A CCJ (Comissão de Constituição, Justiça e Cidadania) aprovou, nesta quarta-feira (10), a proposta de emenda constitucional que reduz a maioridade penal de 18 para 16 anos.
O texto foi aprovado com 44 votos a favor e 18 contrários.
Para a analista de Política da CNN Julliana Lopes ao Hora H, a proposta apresentada no Congresso Nacional desconsidera dados técnicos fundamentais e funciona, sobretudo, como um aceno eleitoral voltado ao tema da segurança pública.
“É uma discussão muito mais profunda do que as soluções que são apresentadas em ano eleitoral”, afirmou.
O que os números indicam
Segundo dados levantados junto ao Conselho Nacional de Justiça, especialistas e entidades especializadas, a população de adolescentes em privação ou restrição de liberdade representa apenas 1,24% do total do sistema carcerário brasileiro.
Julliana questiona, diante desse cenário, se encarcerar mais jovens seria, de fato, uma solução eficaz para o problema da violência.
“A gente está falando de uma quantidade muito pequena perante o sistema carcerário brasileiro”, destacou a analista.
Os atos infracionais mais comuns entre os adolescentes privados de liberdade são roubo, tráfico de drogas e homicídio.
Os homicídios, foco central do debate no Congresso Nacional, representam 12,6% do total de crimes cometidos por esse grupo.

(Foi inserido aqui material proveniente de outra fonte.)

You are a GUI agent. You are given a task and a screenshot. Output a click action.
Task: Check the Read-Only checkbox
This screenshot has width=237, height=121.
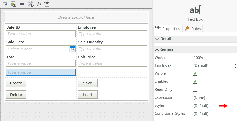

Além disso, a taxa de reincidência entre jovens é de quase 12%, número significativamente inferior aos quase 50% registrados na população carcerária adulta.
Risco de fortalecimento do crime organizado
Outro ponto destacado pela analista diz respeito ao funcionamento das organizações criminosas e ao recrutamento de jovens.
A analista alertou que inserir um número maior de adolescentes em um sistema penitenciário já superlotado e dominado por facções como o PCC e o Comando Vermelho pode, na prática, facilitar o recrutamento desses jovens pelas próprias organizações criminosas.
“Fica muito mais fácil recrutar esses jovens dentro de um sistema penitenciário com todos os problemas que existem hoje”, disse.
O contexto político também foi abordado na análise.
Foi apontado que a direita, ao defender o endurecimento das políticas de segurança pública, busca criar fatos políticos em meio a um cenário eleitoral.
Paralelamente, a violência urbana e a insegurança nas cidades têm levado a maioria da população brasileira a apoiar medidas como a redução da maioridade penal — tendência confirmada por pesquisas de opinião.